Samuel Smiles wrote a book with the above name, and featured, as you'd expect, many a good man with a record of doing wonderful things for his country, and often, for himself. Thomas Guthrie is featured, incidentally, as you'll see from the extract below.

"True-hearted persons, even in the humblest station in life, who are energetic doers, may thus give an impulse to good works out of all proportion, apparently, to their actual station in society., Thomas Wright might have talked about the reclamation of criminals, and John Pounds about the necessity for Ragged Schools, and yet done nothing; instead of which they simply set to work without any other idea in their minds than that of doing, not talking. And how the example of even the poorest man may tell upon society, hear what Dr.
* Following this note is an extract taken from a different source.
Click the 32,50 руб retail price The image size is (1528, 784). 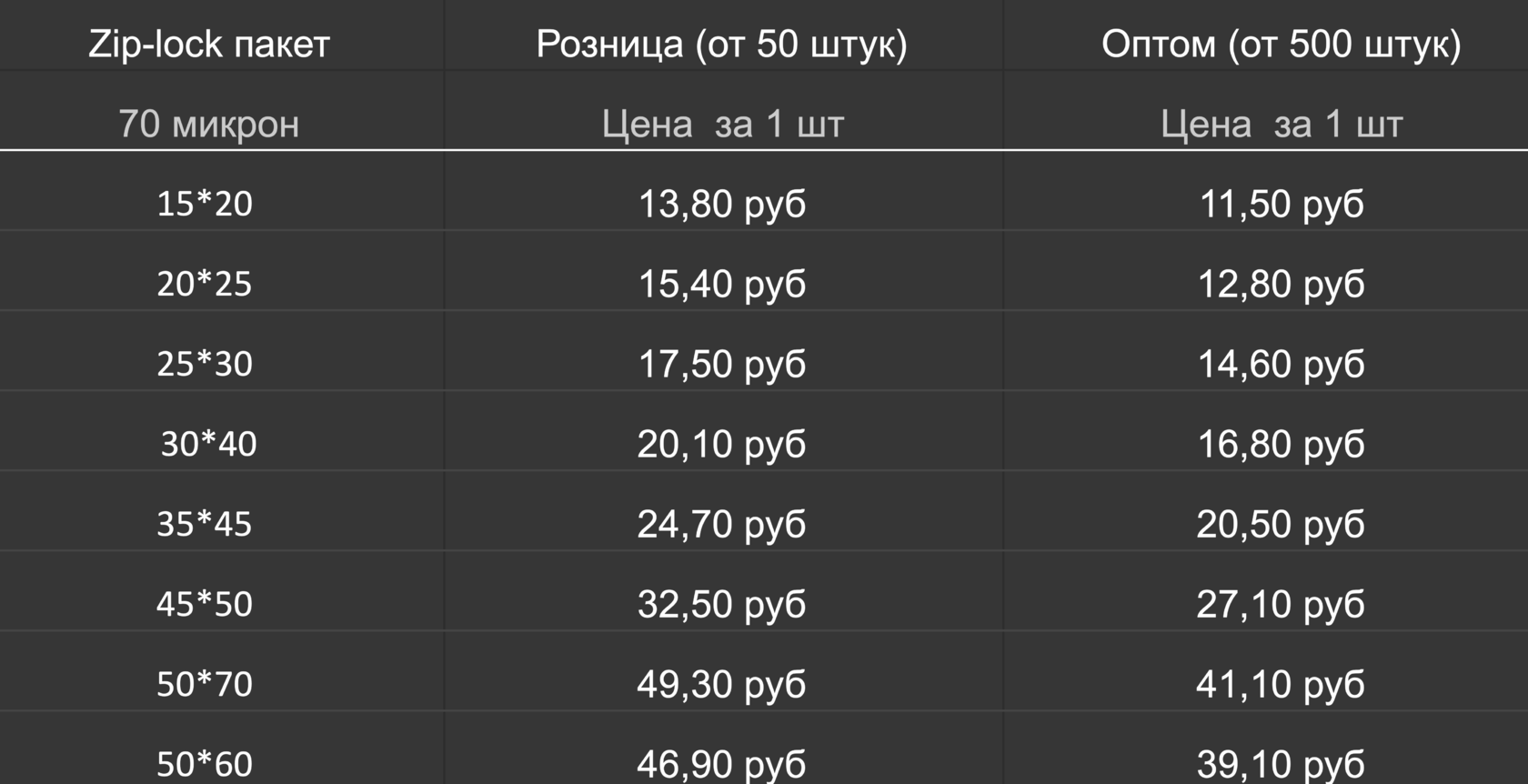point(721,604)
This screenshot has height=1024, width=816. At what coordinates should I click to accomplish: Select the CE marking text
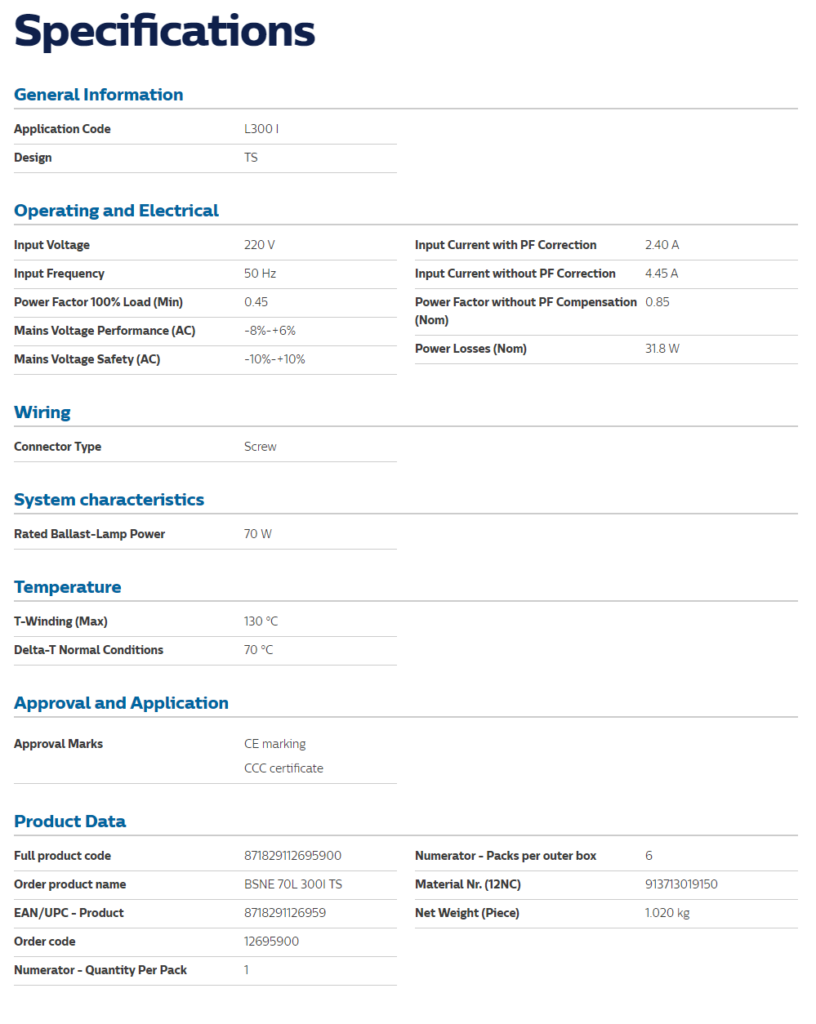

Guthrie, the apostle of the Ragged School movement, says of the influence which the example of John Pounds, the humble Portsmouth cobbler, exercised upon his own working career" :-

"The interest I have been led to take in this cause is an example of how, in Providence, a man's destiny, his course of life, like that of a river, may be determined and affected by very trivial circumstances It is rather curious-at least it is interesting to me to remember-that it was by a picture I was first led to take an interest in ragged schools-by a picture in an old, obscure decaying burgh that stands on the shores of the Frith of Forth, the birthplace of Thomas Chalmers, I went to see this place many years ago; and, going into an inn for refreshment, I found a room covered with pictures of shepherdesses with their crooks, and sailors in holiday attire, not particularly interesting. But above the chimney-piece there was a large print, more respectable than its neighbours, which represented a cobbler's room. The cobbler was there himself, spectacles on nose, an old shoe between his knees-the massive forehead and firm mouth indicating great determination of character, and, beneath his bushy eyebrows, benevolence gleamed out on a number of poor ragged boys and girls who stood at their lessons round the busy cobbler.
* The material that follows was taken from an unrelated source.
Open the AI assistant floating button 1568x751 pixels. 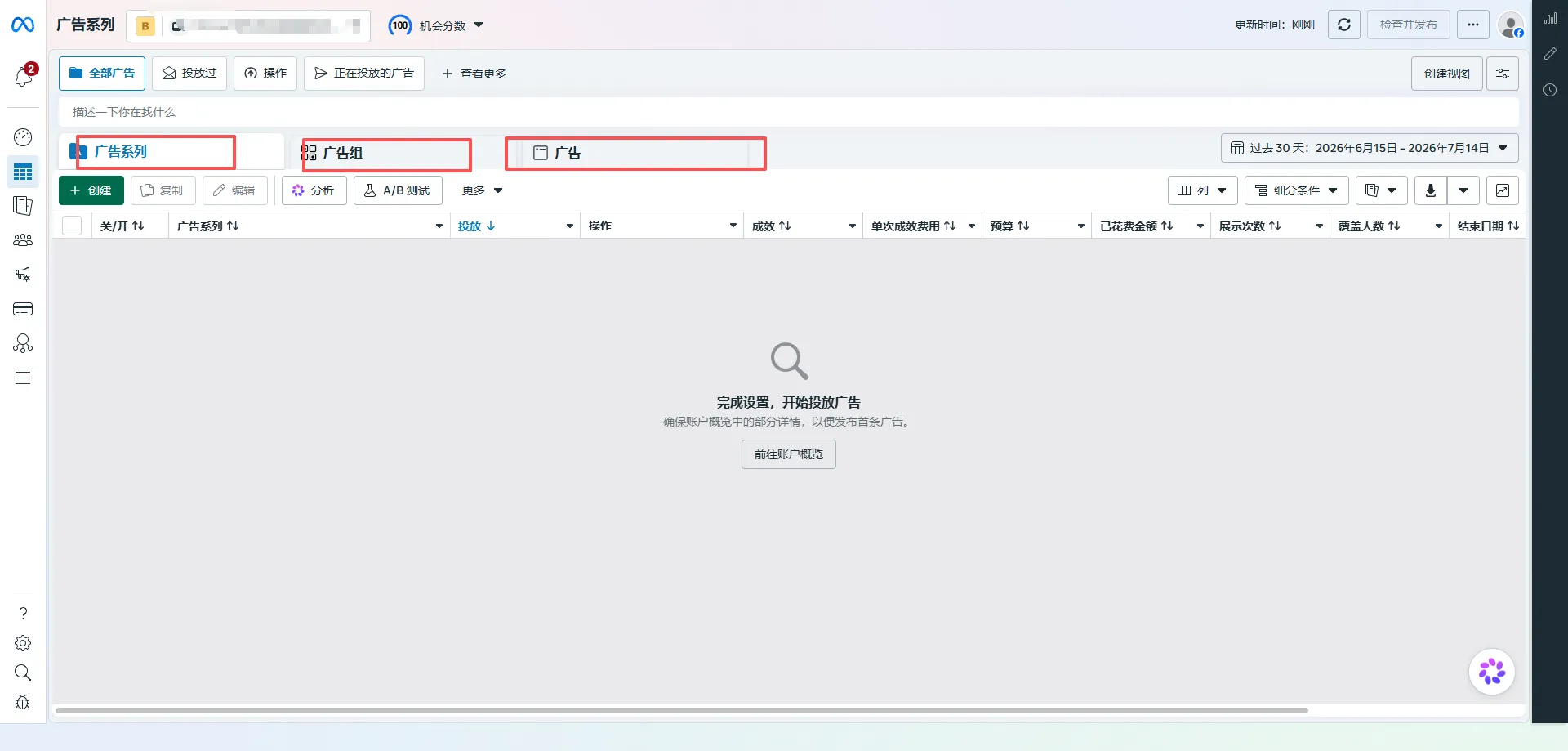pos(1492,672)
My curiosity was awakened; and in the inscription I read how this man, John Pounds, a cobbler in Portsmouth, taking pity on the multitude of poor ragged children left by ministers and magistrates, and ladies and gentlemen, to go to ruin on the streets - how, like a good shepherd, he gathered in these wretched outcasts - how he had trained them to God and to the world - and how, while earning his daily bread by the sweat of his brow, he had rescued from misery and saved to society not less than five hundred of these children. I felt ashamed of myself. I felt reproved for the little I had done. My feelings were touched. I was astonished at this man's achievements; and I well remember, in the enthusiasm of the moment, saying to my companion (and I have seen in my cooler and calmer moments no reason for unsaying the saying) -' That man is an honour to humanity, and deserves the tallest monument ever raised within the shores of Britain.'
I took up that man's history, and I found it animated by the spirit of Him who 'had compassion on the multitude.' John Pounds was a clever man besides; and, like Paul, if he could not win a poor boy any other way, he won him by art. He would be seen chasing a ragged boy along the quays, and compelling him to come to school, not by the power of a policeman, but by the power of a hot potato. He knew the love an Irishman had for a potato; and John Pounds might be seen running holding under the boy's nose a potato, like an Irishman, very hot, and with a coat as ragged as himself.
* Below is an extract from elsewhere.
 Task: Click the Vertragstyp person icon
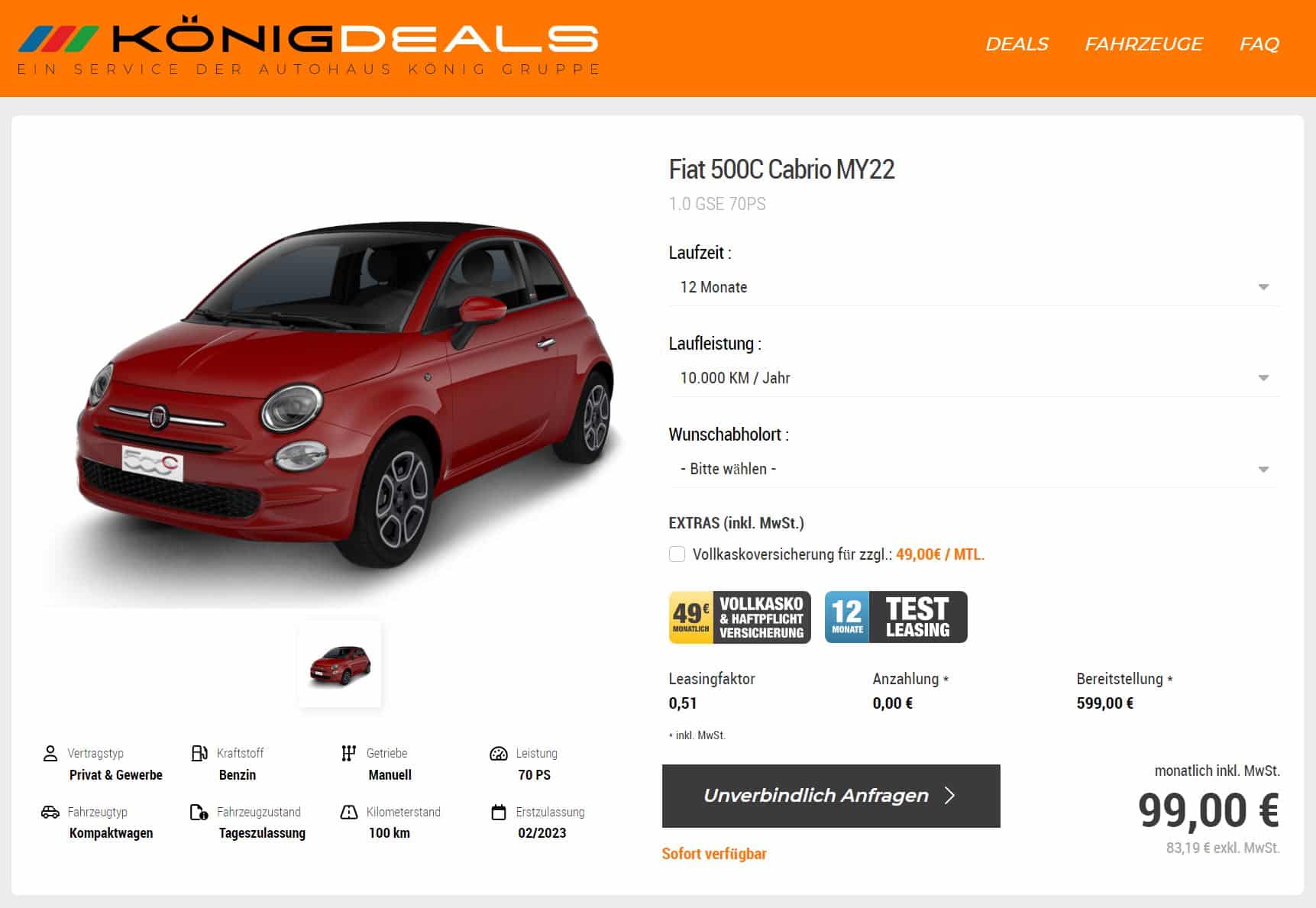50,754
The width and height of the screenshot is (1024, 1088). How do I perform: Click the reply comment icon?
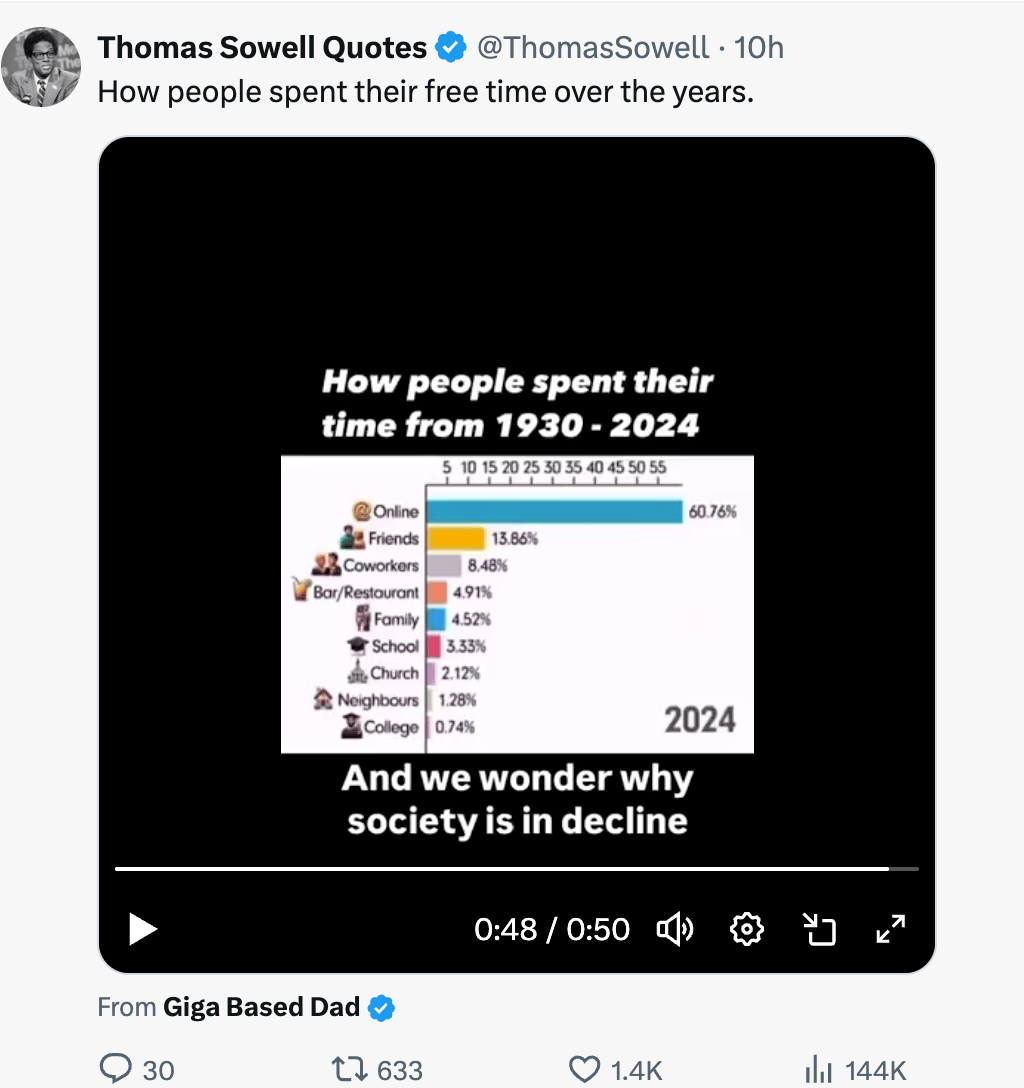[117, 1070]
When the day comes when honour will be done to whom honour is due, I can fancy the crowd of those whose fame poets have sung, and to whose memory monuments have been raised, dividing like the wave, and, passing the great, and the noble, and the mighty of the land, this poor, obscure old man stepping forward and receiving the especial notice of Him who said "Inasmuch as ye did it to one of the least of these, ye did it also to Me."

(Thomas Guthrie - taken from "Self Help" by Samuel Smiles. Published in London 1859)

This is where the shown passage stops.